AK Parti Artvin Milletvekili İsrafil Kışla ise üreticilerin sorunlarına çözüm aramak için bu çalıştayların düzenlendiğini söyledi. Kışla “Artvin bitki çeşitliliği bakımında 2 bin 727 çeşit bitki ile Türkiye’de ilk sırada. Bu kadar bitki çeşitliliğinin olduğu bir ilde ben inanıyorum ki Artvin’in balın dünyanın en iyi ballarından biridir. Bunun kıymetini bilmiyoruz. Ürünlerimizi marka haline getirmemiz lazım. Organik üretime yapmamız lazım. Fırsatlardan imkânlardan faydalanmalıyız. Artvin balını marka, patent, ambalajlama ve sunumu en iyi şekilde yapmalıyız. Böyle yaparsak Artvin kazanacak, istihdam artacak. Artvin’i balla dünyaya tanıtabiliriz” diye konuştu.

Konuşmaların ardından Artvin Çoruh Üniversitesi Orman Fakültesi Orman Mühendisliği Bölüm Başkanı ve Orman Botaniği Anabilim Dalı Başkanı Prof. Dr.
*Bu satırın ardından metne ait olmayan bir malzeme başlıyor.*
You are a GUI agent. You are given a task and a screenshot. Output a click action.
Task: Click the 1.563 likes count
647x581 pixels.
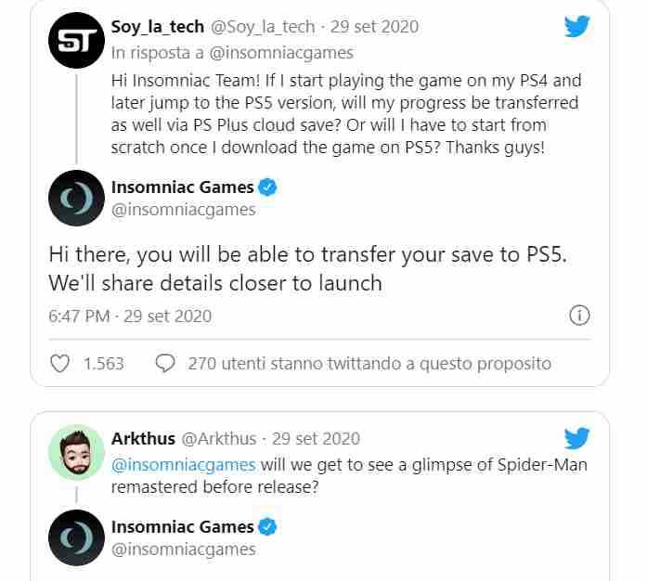pyautogui.click(x=104, y=364)
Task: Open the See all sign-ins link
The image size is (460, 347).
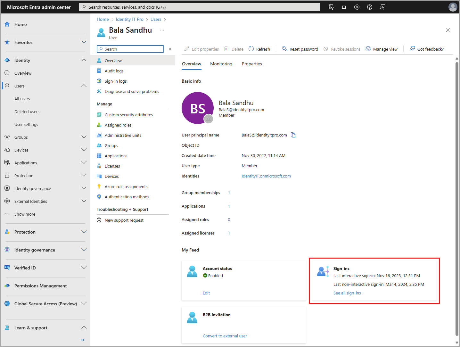Action: pos(347,293)
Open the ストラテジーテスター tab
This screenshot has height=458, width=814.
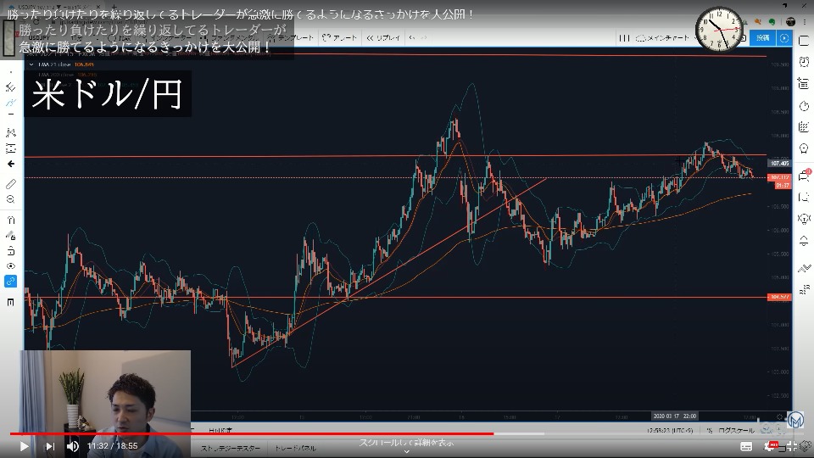pyautogui.click(x=231, y=447)
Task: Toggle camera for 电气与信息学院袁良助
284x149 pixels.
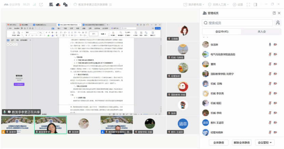Action: (x=275, y=54)
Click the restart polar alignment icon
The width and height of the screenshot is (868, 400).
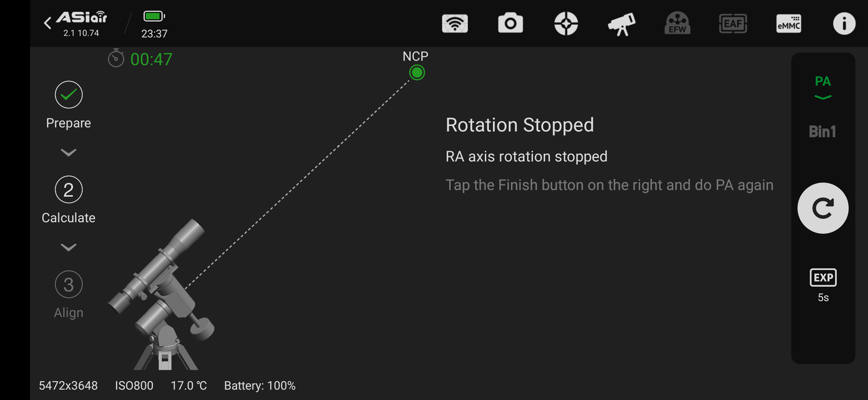click(x=822, y=208)
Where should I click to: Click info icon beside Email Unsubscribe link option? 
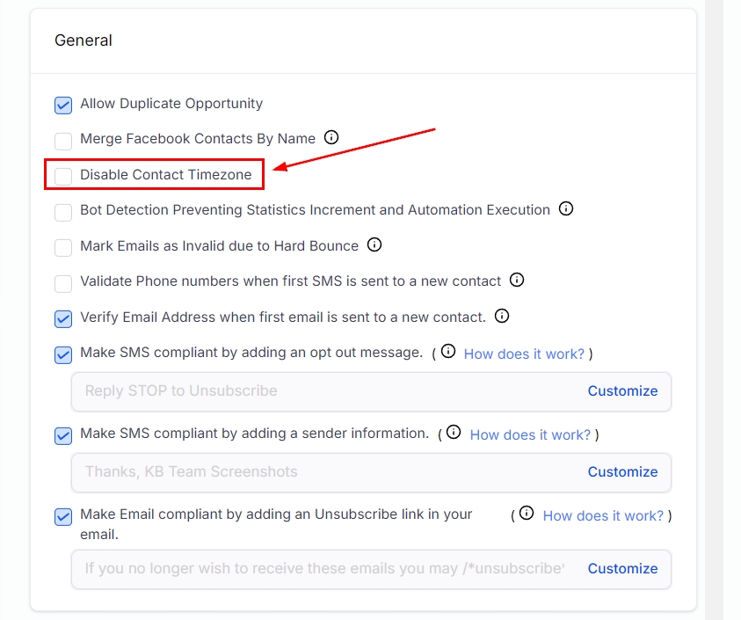coord(527,514)
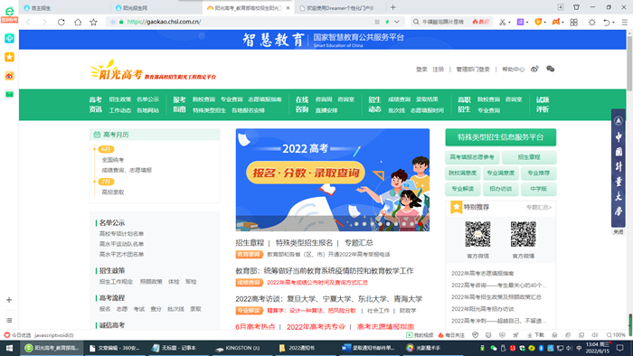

Özgür Emninağaoğlu’nun moderatörlüğünü yaptığı çalıştayda gıda tarım ve hayvancılık bakanlığı yetkilileri ile Artvin’deki arı üreticileri arıcılığın geliştirilmesi, arıcılık sektöründe karşılaşılan sorunlar ve çözüm önerileri konularında fikir alış verişinde bulundular.